The Defense Nuclear Facilities Safety Board (DNFSB) announced Sullivan’s decision late Friday in a press release. In a memo to DNFSB staff, Sullivan said he is resigning to pursue other interests and that “[o]ur fine staff deserves to be led by an executive the staff believes in.”
The five-member DNFSB is an independent federal agency that serves as an occupational health and safety watchdog for Department of Energy defense nuclear sites. That includes active nuclear weapon facilities and Cold War nuclear-cleanup sites. The DNFSB has no regulatory power but can issue safety recommendations with which the secretary of energy must publicly agree or disagree.

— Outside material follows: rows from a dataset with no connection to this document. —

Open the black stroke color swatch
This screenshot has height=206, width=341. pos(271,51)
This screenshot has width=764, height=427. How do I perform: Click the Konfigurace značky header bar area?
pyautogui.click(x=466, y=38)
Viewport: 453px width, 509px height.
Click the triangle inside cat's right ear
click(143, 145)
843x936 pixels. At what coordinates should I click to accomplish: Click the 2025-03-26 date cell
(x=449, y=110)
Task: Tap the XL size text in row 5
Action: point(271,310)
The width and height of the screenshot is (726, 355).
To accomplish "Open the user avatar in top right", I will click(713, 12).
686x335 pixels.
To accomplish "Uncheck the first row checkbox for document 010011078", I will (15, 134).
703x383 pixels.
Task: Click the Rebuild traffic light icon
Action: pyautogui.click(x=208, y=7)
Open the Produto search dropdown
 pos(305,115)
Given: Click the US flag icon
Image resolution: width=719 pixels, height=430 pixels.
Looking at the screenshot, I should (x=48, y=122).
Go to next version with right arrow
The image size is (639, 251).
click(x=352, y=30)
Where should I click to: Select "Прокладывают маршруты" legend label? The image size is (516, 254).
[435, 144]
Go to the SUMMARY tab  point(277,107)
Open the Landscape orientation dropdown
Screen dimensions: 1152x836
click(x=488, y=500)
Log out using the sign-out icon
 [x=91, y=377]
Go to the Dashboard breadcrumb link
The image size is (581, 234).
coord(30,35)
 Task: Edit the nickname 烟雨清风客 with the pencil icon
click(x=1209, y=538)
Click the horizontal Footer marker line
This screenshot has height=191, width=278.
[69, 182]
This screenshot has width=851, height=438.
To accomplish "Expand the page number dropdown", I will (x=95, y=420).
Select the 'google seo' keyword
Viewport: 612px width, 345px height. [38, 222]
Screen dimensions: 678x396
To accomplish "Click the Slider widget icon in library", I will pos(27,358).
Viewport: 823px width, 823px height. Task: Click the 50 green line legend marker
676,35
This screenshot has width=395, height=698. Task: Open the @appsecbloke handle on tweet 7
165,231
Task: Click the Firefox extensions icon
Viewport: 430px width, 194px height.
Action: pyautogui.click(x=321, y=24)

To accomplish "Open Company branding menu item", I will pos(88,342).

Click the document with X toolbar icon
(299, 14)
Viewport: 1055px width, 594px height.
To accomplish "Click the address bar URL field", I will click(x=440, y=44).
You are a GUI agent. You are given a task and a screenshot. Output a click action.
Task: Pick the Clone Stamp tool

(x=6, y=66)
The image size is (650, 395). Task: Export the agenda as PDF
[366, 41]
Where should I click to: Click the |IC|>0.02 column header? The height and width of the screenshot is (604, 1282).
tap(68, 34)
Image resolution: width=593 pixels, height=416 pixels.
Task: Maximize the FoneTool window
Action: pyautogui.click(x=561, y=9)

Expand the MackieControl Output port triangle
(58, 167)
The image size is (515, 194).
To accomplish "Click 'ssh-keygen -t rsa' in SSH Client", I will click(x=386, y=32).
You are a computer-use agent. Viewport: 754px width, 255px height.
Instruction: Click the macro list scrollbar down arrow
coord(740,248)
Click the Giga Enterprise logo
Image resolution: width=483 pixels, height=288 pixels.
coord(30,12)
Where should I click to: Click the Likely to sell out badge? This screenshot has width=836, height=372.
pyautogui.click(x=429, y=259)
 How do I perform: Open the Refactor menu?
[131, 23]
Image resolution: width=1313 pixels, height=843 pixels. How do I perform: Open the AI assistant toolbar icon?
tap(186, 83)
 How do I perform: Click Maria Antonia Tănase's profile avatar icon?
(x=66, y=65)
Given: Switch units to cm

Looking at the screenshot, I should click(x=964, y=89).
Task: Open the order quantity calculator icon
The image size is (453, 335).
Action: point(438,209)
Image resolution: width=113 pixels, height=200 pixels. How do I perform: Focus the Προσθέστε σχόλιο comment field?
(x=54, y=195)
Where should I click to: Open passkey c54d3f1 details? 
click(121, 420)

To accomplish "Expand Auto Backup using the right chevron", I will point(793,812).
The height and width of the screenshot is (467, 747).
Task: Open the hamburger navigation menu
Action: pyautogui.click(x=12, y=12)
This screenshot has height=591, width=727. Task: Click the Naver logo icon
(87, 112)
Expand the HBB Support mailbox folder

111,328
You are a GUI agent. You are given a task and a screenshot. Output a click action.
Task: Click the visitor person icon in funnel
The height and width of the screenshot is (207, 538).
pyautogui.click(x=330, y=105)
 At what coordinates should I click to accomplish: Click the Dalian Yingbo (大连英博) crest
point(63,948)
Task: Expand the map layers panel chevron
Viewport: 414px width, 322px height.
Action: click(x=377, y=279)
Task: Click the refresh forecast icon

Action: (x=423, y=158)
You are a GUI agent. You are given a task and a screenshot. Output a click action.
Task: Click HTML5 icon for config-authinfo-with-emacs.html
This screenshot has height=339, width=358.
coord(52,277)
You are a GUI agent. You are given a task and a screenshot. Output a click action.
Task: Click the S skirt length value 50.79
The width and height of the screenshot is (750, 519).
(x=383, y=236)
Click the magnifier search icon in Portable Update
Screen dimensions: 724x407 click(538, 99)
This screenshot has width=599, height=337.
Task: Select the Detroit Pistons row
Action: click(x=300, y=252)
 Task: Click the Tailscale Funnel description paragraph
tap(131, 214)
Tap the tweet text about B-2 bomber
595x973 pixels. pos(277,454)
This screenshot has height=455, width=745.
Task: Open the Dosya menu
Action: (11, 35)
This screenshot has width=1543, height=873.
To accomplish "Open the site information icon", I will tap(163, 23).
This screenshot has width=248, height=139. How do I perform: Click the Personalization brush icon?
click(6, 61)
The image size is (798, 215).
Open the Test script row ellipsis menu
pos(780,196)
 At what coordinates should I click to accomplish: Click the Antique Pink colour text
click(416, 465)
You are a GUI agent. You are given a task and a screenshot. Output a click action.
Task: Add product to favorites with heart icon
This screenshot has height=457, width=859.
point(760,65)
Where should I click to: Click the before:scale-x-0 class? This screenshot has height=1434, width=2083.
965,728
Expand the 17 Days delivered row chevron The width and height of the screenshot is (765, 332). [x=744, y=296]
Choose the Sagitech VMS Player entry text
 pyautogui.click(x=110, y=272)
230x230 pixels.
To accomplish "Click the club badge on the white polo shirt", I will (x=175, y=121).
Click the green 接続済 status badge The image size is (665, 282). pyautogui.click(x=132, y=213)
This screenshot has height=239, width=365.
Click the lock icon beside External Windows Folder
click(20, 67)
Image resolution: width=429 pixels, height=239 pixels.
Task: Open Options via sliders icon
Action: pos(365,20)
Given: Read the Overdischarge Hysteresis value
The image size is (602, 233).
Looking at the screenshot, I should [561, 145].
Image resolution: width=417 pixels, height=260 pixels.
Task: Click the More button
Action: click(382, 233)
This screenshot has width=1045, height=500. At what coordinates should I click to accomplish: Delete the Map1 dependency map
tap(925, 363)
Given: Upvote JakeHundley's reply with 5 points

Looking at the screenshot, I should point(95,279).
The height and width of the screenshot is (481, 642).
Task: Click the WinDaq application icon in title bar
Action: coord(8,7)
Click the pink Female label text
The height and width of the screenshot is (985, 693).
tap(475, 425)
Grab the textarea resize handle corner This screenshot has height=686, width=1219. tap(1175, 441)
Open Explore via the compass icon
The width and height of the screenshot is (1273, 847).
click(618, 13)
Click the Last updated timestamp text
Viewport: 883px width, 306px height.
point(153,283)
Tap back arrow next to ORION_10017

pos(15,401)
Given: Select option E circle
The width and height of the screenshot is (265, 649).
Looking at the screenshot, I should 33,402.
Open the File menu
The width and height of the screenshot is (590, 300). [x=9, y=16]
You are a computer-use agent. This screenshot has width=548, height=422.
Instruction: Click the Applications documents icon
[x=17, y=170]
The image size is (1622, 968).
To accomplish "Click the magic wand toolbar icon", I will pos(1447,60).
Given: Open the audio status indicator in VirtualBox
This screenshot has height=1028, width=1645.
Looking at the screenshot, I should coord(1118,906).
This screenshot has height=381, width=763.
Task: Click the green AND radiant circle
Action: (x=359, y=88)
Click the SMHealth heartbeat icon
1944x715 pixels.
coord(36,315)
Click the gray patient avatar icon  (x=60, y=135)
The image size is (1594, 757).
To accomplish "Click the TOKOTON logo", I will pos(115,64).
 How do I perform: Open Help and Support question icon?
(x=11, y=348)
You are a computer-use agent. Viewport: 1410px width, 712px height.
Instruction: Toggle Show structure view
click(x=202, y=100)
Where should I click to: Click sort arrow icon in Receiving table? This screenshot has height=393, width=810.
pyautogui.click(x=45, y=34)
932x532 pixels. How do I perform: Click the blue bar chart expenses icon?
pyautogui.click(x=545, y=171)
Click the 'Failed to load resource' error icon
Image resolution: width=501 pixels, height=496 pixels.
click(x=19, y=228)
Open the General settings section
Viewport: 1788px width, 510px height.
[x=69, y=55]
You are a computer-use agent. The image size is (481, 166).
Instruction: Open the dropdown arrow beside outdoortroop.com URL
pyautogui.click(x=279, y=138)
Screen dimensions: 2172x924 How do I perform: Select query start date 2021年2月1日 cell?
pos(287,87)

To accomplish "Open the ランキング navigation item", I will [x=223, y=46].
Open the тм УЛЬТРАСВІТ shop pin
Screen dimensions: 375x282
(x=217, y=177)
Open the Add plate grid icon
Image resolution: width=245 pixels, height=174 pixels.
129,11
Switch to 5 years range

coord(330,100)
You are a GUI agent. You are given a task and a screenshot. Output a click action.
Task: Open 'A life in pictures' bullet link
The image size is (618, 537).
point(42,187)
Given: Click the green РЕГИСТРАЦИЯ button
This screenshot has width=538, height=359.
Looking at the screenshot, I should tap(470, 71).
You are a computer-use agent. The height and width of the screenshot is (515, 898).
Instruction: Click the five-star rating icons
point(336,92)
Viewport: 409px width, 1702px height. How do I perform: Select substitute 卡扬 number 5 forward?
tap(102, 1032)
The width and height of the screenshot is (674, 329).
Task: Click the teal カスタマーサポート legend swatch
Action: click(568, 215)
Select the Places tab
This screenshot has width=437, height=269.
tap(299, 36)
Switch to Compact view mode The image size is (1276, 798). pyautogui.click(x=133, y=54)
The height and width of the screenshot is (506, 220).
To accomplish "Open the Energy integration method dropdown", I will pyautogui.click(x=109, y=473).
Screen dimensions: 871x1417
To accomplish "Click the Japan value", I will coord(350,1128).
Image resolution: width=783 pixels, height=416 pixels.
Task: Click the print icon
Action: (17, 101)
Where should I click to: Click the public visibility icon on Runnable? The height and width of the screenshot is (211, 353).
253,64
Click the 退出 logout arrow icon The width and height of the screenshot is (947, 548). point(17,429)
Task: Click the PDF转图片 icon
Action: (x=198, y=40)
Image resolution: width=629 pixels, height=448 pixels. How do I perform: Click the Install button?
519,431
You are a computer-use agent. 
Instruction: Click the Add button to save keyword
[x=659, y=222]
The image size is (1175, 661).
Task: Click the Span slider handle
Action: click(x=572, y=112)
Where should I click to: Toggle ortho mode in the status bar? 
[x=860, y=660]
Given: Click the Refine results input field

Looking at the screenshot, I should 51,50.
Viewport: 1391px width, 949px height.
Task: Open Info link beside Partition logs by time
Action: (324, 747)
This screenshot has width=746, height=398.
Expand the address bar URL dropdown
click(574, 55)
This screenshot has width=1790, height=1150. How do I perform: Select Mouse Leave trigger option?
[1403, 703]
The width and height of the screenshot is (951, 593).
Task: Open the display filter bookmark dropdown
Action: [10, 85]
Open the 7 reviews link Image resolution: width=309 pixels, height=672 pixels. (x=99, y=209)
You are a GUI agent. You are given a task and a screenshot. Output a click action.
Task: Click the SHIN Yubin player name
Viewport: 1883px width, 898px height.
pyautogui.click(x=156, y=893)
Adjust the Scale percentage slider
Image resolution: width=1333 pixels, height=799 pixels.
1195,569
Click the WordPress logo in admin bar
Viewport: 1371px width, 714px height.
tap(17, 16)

Last year, Sullivan recommended that Trump ask Congress to dissolve DNFSB. The nonprofit journalism group Center for Public Integrity first reported that.
Sullivan joined the board in 2012. A nuclear navy veteran who practiced law privately after leaving the service, he flirted with a political career twice: in 2008, he ran for Congress in the 2nd Congressional District of Connecticut; in 2010 he ran for state Senate. He was on the Republican ticket both times.
Bruce Hamilton, the DNFSB vice chairman, will become acting chairman after Sullivan leaves, according to the board press release.
The next DNFSB member will have to be nominated by the president, then confirmed by the Senate.